Nonostante lo storico verdetto, che dopo quasi 35 anni ha contribuito a ricostruire in maniera inconfutabile la verità storica, in molti hanno fatto notare alcune lacune non da poco, prima di tutto quella per la quale due dei tre imputati principali, Blaise Compaoré e Hyacinthe Kafando, si trovino ancora oggi in stato di latitanza. Come noto, infatti, Compaoré si è rifugiato in Costa d’Avorio dopo la sua destituzione nel 2014, ottenendo addirittura la cittadinanza di quel Paese, mentre non è nota l’attuale ubicazione di Kafando, che secondo alcuni non avrebbe mai lasciato il Burkina Faso. Quanto a Gilbert Diendéré, costui si trovava già in carcere per le sue responsabilità nel golpe del settembre 2015.

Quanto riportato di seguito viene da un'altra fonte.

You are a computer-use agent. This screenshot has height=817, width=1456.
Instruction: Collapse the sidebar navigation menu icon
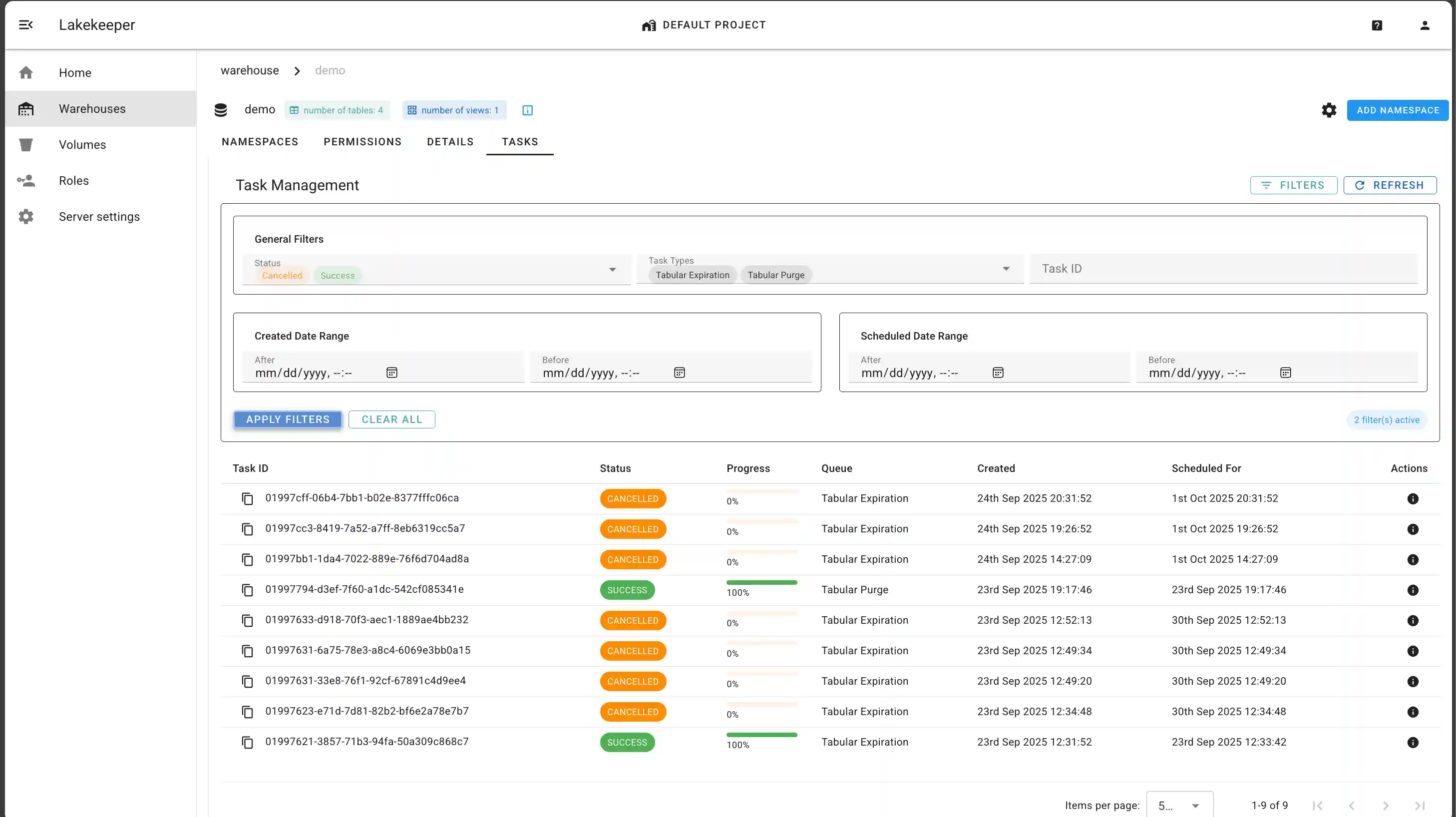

Di fatto, con ogni probabilità, oggi 71enne, Blaise Compaoré finirà i suoi giorni nella sua lussuosa residenza di Yamoussoukro, dopo essere stato il principale artefice del golpe contro Sankara ed aver governato il Paese con piglio autoritario ed antipopolare per 27 anni. Addirittura, il nostro contatto prevede un epilogo che non renderebbe affatto giustizia alla memoria di Thomas Sankara, ma rappresentrebbe piuttosto una beffa: “Sappiamo già come andrà a finire. Compaoré chiederà la grazia presidenziale, che gli verrà accordata”. Non dimentichiamo, infatti, che il presidente golpista Paul-Henri Sandaogo Damiba ha fatto parte della guardia presidenziale di Compaoré fino al 2011.

Infine, in molti aspettano l’apertura del dossier internazionale riguardante l’omicidio di Thomas Sankara. Il processo che si è concluso in questi giorni riguardava infatti unicamente il filone nazionale, ma molti elementi hanno messo in evidenza le responsabilità dei governi occidentali, in particolare quelli di Francia Stati Uniti, ma anche dei governi di altri Paesi africani, come la stessa Costa d’Avorio. Fino a quando non verrà chiarito il coinvolgimento delle forze straniere, dicono in molti, giustizia non sarà stata fatta.